When writing a date, a comma is used to separate the day from the month, and the date from the year.

July 4, 1776, was an important day in American history.

I was born on Sunday, May 12, 1968.

But if you’re writing the date in day-month-year format, you don’t need a comma.

The project will commence on 1 June 2018.

Here’s a tip:  Commas can be tricky, but they don’t have to trip you up. Grammarly’s writing assistant can help you make sure your punctuation, spelling, and grammar are tip-top in everything you write. Try Grammarly for free. 

Do use a comma if you’re including a day of the week with the date. Note the use of the comma after the date when it appears in the middle of a sentence.

On Friday, October 28, at four o’clock, we’ll have a small gathering in the office kitchen to celebrate Mark’s birthday.

Please come out on Saturday, April 15, 2017, to show your support for the marathon runners.

When you’re giving only a month and a year, you don’t need a comma.

I haven’t seen this much snow since January 2002.

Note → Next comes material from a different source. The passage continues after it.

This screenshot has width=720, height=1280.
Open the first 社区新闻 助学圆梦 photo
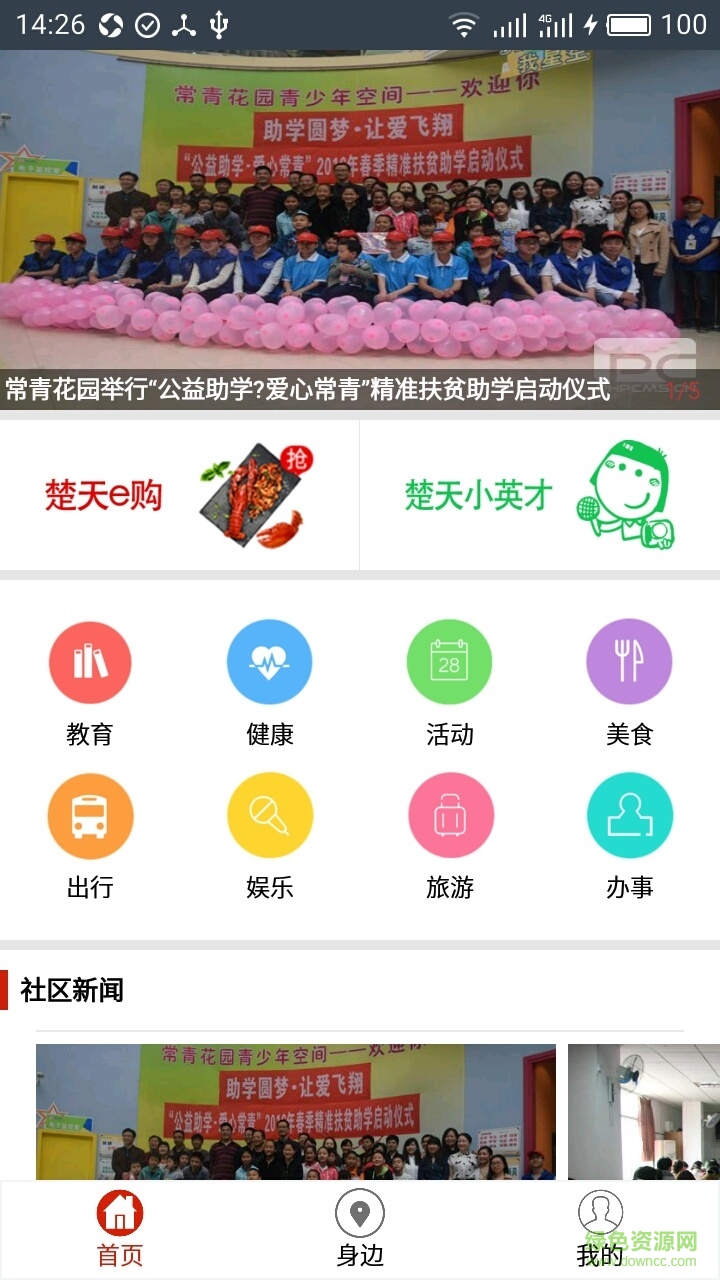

Notice how in our examples above, the dates are expressed as cardinals, not ordinals—as in, there’s no th, rd, or nd after the numeral: April 15, 2017 instead of April 15th, 2017. In formal writing, always express cardinal numbers in dates, even though when we might say a date out loud we express it as an ordinal: “January third.” 

If you use a construction with of, it is OK to use an ordinal number. It is also acceptable to use an ordinal number when referring to a specific day without referring to the month.

Xiomara gave birth on the 10th of June.

Xiomara’s baby was born on the tenth.

When you’re expressing a date in this way, with the ordinal before the month, you don’t need a comma.